SETGA will light up the Dutch railways

Pro-Rail, the public railway infrastructure manager in the Netherlands, awards the exterior lighting of its stations to Galician company Setga. Not only the trains that connect the country of Van Gogh will come from Spanish companies such as Caf or Talgo, but the light that connects and moves Holland will now be made in Spain.

Tags:
  • Holland
  • LED

In mid-2017, Pro-Rail, the Duth equivalent of the Spanish Adif, launched a contest for the supply of LED luminaires for lighting in all stations in the country. Many manufacturers participated in an arduous process of pre-selection and approval, but only three brands were selected by the Dutch railway management company to participate in this tender: Dutch company Philips, Belgian company Schréder, and Spanish company Setga.
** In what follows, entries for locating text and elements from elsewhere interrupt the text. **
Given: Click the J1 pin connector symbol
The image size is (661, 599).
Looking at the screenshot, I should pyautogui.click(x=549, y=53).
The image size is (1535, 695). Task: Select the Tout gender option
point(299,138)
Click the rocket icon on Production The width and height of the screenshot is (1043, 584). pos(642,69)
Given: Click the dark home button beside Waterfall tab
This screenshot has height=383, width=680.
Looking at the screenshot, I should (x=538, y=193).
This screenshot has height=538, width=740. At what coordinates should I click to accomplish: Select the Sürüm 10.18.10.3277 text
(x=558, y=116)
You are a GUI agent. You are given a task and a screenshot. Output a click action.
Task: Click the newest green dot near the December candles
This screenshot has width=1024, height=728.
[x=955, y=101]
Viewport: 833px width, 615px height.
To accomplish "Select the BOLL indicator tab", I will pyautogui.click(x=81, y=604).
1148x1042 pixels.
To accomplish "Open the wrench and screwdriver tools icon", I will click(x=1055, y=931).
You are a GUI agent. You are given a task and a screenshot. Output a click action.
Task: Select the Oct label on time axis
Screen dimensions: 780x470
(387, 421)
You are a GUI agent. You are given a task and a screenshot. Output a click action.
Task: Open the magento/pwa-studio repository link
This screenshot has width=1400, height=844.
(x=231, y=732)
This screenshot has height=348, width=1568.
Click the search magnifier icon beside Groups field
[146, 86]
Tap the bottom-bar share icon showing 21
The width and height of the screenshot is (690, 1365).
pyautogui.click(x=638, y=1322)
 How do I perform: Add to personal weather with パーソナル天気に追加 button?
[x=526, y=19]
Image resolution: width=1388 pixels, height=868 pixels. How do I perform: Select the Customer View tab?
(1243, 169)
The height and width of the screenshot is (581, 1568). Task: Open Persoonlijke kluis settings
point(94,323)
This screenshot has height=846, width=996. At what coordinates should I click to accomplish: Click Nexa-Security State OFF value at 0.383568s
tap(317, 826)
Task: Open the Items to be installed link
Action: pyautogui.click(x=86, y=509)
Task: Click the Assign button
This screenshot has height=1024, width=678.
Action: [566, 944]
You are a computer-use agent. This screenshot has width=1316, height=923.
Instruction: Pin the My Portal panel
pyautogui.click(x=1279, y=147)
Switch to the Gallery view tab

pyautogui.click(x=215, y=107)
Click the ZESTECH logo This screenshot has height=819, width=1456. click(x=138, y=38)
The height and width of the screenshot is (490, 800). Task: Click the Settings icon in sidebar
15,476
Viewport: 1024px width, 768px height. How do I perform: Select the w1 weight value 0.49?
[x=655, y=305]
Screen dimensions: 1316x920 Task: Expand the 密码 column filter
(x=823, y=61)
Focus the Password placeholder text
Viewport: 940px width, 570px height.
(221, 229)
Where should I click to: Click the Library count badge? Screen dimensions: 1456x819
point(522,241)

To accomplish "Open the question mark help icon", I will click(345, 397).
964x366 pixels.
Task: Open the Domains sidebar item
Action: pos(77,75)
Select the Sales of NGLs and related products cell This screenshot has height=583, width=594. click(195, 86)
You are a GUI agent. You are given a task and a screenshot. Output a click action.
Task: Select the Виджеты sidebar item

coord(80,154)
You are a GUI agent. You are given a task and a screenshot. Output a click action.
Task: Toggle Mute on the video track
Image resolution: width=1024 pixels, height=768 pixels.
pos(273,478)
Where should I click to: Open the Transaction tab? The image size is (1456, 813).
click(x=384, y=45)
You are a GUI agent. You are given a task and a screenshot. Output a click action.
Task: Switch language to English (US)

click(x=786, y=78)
The Galician manufacturer was the winner of the project to provide the exterior lighting of the platforms with a value of 1.8 million euro. Despite the complex technological requirements, SETGA achieved the highest score in technical terms and total guarantee.

Its patented anti-humidity technology applied to the LED module, based on high-resistance IP67 and IP68 seals with Argon gas have been highly valued by Pro-Rail when estimating a longer life cycle and the consequent reduction in total maintenance costs. Equally important was the speed of supply achieved through a production system based on native manufacturing of 97% of the value added in components through a JIT system (“Just in Time”) composed exclusively of auxiliary industries throughout Galicia and further afield in Spain.

This scheme has allowed this tender to be submitted with a maximum delivery period of five weeks, which has even been beaten in supply of the first nine stations, achieving a record period of four weeks. Stations such as Rotterdam, Zuid and Rhenen, among nine others, have already been equipped with the TSD LED luminaires manufactured by the Pontevedra factory since last November. This is undoubtedly the beginning of a project that will cover a significant part of the 397 stations of the Dutch Rail Network over the next five years.

With this milestone, this thriving Galician manufacturer demonstrates not only that it is consolidated in the municipal market of the Netherlands with the presence of its technology in over 84 municipalities, including Amsterdam and its metropolitan area, Almere, Nijmegen, Assen and the Hague; it also reaffirms its capacity in the market of the great governmental infrastructures of Holland, after illuminating the expansion of the port of Rotterdam between 2016-2017, as well as various infrastructures of the Dutch defense ministry.